During the middle of my reading Thunderbolt, I asked myself 'when have I so thoroughly enjoyed a book on the American Civil War?' As enjoyable as Stealing the General is, War Like A Thunderbolt exceeds it. The freshness of the writing style, the pace of the story, and the handling of an entire campaign is as compelling Bruce Catton's hallmark Army of the Potomac trilogy. When I finished reading Catton's trilogy (each of the three times) I wanted to know more about the Army of the Potomac and its battles. Finishing Thunderbolt, I went to my shelves and found two other related books. Bonds' writing left me with a desire to know more about the battles at Atlanta, its soldiers, its impact on civilians, and even the logistics of moving armies across rivers, mountains, and through the cities of Georgia.
In the Preface Bonds presents the risk that Selznick took in obtaining the rights to Gone With The Wind, then producing and marketing the movie. The impact of tragedy and romance on the representations of the Atlanta campaign was profound. Considerations of Sherman, Johnson, Hood and their armies are often viewed with Gone with the Wind in mind of the popular audience and casual reader of Civil War history.
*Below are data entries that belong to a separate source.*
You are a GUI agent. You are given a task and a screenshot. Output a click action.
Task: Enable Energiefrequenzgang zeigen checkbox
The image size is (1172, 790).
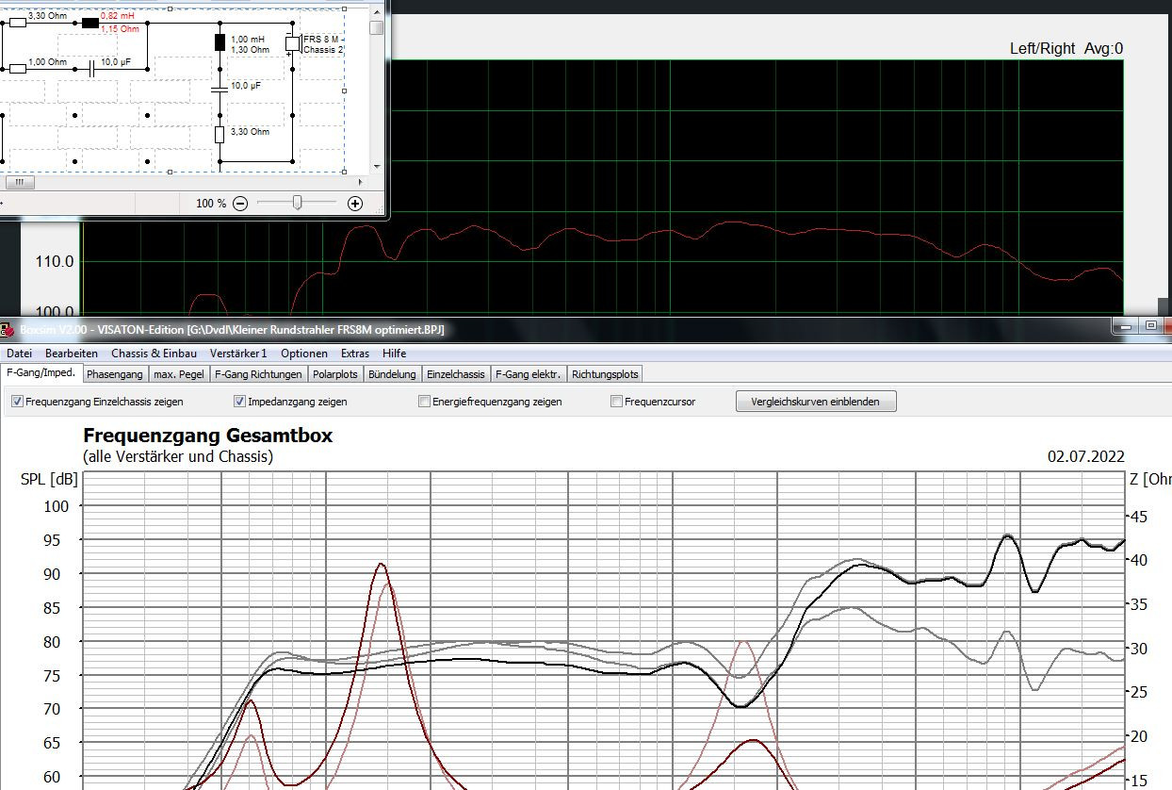pos(424,402)
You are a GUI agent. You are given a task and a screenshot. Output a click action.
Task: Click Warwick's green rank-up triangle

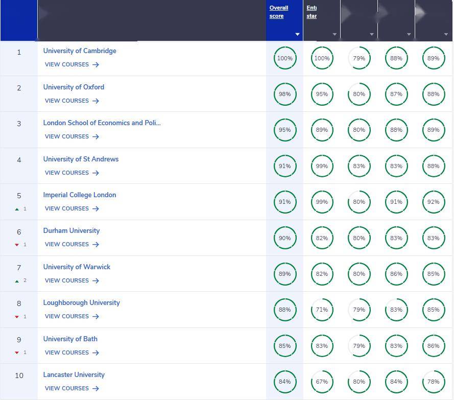17,281
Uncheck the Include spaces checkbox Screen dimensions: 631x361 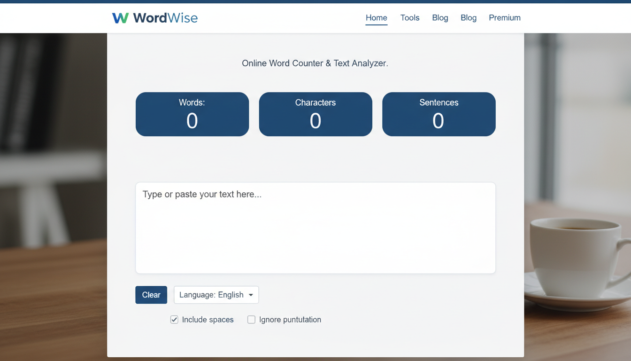(x=174, y=320)

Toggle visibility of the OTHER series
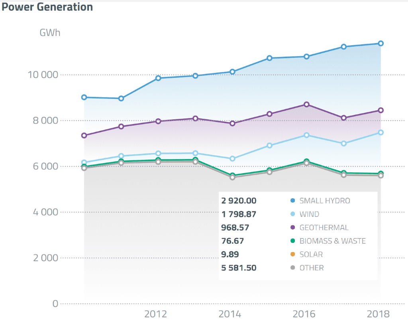tap(312, 268)
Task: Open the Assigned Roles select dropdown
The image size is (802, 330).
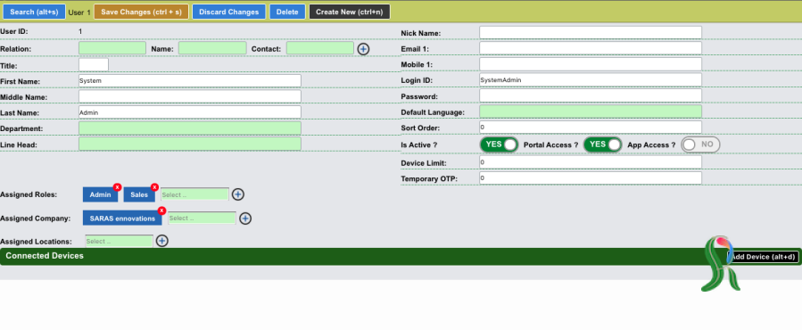Action: (194, 194)
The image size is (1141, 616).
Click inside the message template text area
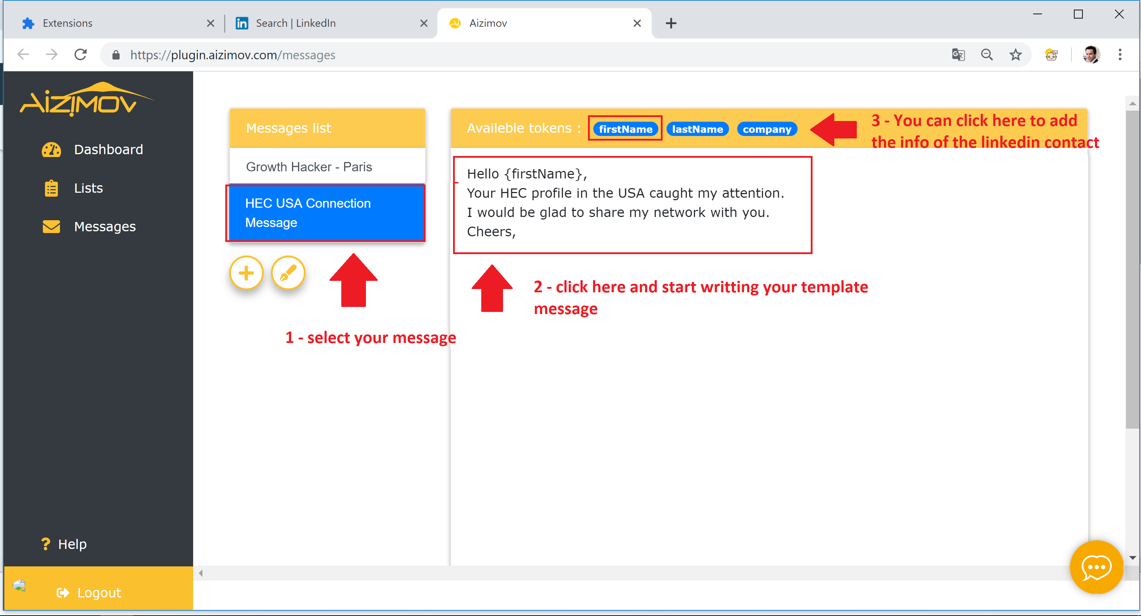[x=632, y=204]
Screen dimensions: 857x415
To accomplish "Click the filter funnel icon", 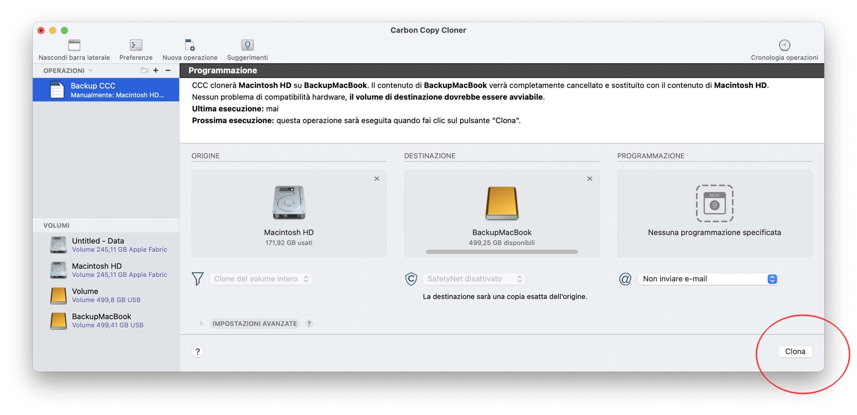I will pos(197,279).
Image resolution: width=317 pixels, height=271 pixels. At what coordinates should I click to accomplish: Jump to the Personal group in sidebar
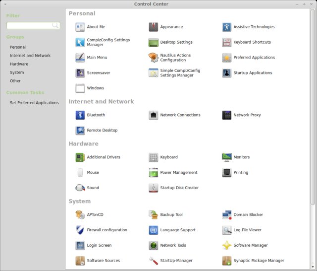pos(18,47)
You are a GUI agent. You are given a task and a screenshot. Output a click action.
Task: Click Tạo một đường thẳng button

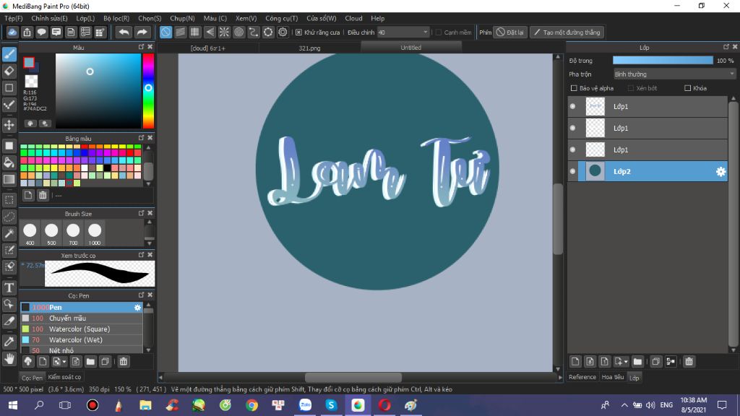[x=566, y=33]
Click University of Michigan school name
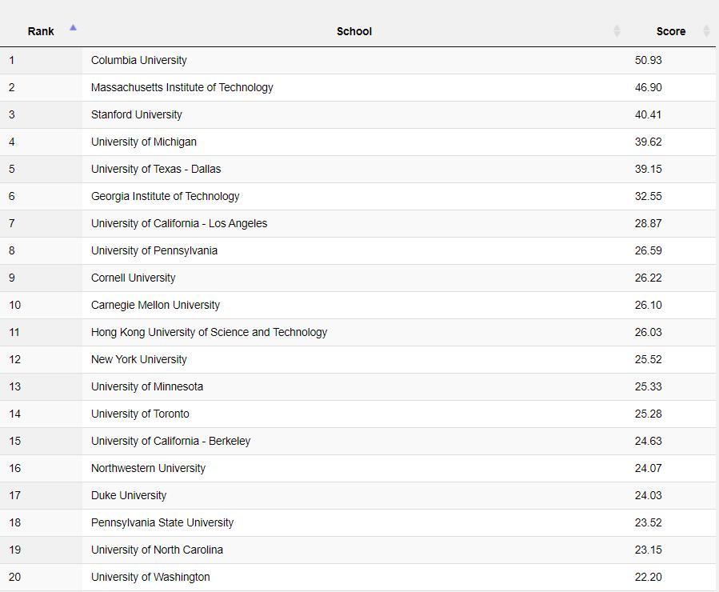The image size is (719, 592). (144, 142)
Bonds challenges that Hollywood induced collective memory.
The civilians in the path of the armies are not neglected by Bonds: die hard Rebels, immigrant Northern business families, free and enslaved Blacks appear in the opening chapters, throughout the book and in the final chapter about the Phoenix City. Sherman's reputation is neither polished nor bruised; through Sherman's words Bonds' tells the commander's story of amazing generalship, intuitive leadership and a great deal of luck, earned and unearned. Some the earned luck that Sherman had included his 1844 tour of duty that place him among the mountains and rivers over which his army would march 20 years latter. Bonds pointedly describes Sherman's first visit to northern Georgia and how crucial it was for the formation of his 1864 strategy.
Neither Johnson nor Hood are stereotyped or diminished. Johnson does not act cowardly and Hood is not a laudanum addled commander. Each general has his perspective and talents and commands the army in accordance with them. The soldiers' voice is heard throughout every chapter; corps, divisions and brigades are surely in their place and there commanders and troops are placed as firmly before the reader as they are the enemy.
Three times I've returned to Catton's Mr. Lincoln's Army, Glory Road, and Stillness at Appomattox during my lifetime of reading Civil War history; I plan to do the same with War Like the Thunderbolt: The Battle and Burning of Atlanta and Stealing the General.